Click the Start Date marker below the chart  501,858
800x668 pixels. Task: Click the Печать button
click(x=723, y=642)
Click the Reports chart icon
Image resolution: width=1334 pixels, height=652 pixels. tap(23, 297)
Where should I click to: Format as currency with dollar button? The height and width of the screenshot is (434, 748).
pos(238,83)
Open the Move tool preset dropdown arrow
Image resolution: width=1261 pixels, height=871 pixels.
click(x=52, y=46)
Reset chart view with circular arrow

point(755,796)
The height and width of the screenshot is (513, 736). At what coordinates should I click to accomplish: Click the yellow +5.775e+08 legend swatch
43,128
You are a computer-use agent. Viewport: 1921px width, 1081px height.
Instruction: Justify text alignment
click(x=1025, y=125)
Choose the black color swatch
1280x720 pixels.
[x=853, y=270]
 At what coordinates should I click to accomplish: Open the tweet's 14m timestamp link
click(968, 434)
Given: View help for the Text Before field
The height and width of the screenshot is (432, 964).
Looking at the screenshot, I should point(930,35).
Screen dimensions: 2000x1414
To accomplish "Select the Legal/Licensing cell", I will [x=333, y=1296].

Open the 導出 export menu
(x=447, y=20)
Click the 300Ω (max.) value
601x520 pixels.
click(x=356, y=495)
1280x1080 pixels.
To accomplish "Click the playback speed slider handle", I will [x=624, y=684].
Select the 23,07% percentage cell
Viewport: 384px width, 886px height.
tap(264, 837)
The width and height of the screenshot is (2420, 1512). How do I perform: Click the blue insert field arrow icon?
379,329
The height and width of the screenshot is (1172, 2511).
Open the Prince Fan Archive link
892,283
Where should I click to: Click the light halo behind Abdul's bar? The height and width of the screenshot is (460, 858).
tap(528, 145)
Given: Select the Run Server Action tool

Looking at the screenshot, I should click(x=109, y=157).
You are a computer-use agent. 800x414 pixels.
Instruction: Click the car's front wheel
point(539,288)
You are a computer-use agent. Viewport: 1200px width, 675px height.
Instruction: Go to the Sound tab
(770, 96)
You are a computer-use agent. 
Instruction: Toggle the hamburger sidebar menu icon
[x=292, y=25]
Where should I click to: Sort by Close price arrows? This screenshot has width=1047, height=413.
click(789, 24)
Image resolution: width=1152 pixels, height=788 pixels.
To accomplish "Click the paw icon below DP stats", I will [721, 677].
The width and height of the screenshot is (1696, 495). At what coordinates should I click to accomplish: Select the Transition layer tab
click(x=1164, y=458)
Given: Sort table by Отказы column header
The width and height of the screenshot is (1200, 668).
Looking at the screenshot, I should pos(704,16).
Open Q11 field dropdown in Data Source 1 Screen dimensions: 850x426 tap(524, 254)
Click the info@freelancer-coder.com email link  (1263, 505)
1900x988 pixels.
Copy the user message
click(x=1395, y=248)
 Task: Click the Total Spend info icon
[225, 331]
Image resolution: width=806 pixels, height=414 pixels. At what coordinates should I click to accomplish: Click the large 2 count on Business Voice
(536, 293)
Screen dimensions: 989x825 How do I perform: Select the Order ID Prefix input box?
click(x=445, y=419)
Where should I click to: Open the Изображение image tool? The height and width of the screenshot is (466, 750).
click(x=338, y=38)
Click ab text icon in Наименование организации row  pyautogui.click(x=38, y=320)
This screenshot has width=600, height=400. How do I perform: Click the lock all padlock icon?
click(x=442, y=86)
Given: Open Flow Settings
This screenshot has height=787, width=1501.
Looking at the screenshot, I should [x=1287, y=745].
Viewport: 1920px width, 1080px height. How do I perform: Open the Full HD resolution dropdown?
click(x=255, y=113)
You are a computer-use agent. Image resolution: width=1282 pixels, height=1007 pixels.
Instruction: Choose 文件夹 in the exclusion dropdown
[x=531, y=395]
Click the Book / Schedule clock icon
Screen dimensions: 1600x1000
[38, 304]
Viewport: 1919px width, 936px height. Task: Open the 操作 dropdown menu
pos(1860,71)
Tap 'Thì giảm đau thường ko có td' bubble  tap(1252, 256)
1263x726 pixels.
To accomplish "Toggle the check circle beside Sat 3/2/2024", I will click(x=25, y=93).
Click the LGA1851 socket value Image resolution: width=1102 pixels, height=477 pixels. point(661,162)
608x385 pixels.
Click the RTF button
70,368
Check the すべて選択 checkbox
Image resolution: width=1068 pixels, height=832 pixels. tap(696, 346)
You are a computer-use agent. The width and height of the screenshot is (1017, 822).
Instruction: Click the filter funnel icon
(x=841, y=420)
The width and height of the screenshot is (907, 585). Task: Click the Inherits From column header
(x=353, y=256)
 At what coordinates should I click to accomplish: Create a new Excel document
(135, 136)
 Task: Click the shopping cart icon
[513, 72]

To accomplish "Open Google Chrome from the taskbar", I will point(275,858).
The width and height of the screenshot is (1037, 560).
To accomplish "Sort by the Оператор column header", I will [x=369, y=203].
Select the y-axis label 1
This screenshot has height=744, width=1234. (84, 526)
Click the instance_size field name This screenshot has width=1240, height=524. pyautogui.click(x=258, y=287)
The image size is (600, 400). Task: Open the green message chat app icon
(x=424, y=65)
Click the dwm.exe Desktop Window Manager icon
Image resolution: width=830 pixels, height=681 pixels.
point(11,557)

• What you are asked to do: Look through the material and find each line that includes "below", then copy it.

• Answer to the exercise:
Click the Start Date marker below the chart  501,858
To accomplish "Click the paw icon below DP stats", I will [721, 677].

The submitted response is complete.